═══ INFORMATION PROVIDED

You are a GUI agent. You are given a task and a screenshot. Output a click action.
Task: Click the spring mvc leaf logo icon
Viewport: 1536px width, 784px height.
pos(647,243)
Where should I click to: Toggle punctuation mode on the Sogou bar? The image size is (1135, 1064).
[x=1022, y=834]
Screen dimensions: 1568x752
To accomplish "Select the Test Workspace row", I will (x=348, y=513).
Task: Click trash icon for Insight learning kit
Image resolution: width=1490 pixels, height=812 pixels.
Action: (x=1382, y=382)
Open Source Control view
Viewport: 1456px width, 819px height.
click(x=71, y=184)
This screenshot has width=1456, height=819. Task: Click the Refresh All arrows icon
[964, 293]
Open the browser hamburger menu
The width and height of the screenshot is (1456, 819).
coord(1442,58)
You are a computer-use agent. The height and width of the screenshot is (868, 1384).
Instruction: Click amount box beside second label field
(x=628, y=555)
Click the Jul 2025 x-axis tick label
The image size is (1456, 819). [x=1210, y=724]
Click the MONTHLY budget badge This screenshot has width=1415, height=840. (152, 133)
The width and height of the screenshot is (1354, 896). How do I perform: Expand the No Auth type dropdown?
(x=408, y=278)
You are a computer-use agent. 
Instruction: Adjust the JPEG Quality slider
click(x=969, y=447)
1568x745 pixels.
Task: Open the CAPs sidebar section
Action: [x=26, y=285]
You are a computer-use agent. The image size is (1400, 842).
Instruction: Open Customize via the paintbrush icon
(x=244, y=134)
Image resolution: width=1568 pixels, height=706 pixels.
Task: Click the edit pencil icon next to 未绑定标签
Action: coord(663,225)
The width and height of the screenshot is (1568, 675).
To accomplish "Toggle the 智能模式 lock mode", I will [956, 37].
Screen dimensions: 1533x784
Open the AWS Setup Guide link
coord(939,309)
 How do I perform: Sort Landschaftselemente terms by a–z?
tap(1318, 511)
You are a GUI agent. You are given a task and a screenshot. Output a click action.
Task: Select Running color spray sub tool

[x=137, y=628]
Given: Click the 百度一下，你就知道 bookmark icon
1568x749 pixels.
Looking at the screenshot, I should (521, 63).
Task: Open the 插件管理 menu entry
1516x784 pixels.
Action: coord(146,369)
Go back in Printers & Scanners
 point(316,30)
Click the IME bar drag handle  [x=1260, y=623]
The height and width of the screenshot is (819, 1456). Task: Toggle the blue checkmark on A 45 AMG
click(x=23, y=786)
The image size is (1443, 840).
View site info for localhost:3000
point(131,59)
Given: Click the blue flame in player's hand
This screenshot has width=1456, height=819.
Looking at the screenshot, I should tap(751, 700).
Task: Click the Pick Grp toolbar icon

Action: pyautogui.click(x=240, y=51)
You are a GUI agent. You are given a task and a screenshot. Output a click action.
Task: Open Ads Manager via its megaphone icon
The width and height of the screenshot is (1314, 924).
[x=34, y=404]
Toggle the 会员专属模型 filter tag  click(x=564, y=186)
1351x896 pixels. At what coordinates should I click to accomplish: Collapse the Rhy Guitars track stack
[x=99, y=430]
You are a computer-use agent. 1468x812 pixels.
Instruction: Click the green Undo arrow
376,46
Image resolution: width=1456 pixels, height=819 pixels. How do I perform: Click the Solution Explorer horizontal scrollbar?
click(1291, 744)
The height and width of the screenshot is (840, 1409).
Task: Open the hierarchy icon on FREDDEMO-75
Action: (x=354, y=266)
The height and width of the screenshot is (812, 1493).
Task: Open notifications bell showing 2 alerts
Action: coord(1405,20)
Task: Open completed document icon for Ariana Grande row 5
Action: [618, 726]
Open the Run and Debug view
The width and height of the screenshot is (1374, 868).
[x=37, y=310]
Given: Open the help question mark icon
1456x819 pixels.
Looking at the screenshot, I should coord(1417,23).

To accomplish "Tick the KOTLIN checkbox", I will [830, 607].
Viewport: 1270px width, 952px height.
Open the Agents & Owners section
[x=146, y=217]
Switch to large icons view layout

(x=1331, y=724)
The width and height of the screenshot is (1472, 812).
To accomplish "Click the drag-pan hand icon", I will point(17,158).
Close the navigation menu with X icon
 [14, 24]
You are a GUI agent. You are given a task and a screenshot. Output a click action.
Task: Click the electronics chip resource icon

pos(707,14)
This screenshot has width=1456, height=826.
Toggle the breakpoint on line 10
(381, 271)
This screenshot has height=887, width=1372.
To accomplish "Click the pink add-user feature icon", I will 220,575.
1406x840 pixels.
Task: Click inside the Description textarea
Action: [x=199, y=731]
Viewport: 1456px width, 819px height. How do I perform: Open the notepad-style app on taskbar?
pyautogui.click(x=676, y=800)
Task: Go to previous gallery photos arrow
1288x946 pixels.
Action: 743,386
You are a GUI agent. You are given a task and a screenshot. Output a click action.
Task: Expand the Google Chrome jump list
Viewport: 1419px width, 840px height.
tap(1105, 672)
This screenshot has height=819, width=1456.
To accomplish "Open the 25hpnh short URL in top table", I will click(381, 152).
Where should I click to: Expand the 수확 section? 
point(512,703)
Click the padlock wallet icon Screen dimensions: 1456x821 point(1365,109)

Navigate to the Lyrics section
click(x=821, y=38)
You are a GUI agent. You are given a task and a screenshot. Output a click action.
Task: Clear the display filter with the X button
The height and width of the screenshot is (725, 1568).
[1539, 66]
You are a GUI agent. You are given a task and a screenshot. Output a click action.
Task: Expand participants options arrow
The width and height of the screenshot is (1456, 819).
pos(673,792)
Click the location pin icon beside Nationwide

══════

▶ **PROMPT**: For every line above in which the string "drag" appears, add one; please give the final count and nothing else.

▶ **EXERCISE RESULT**: 2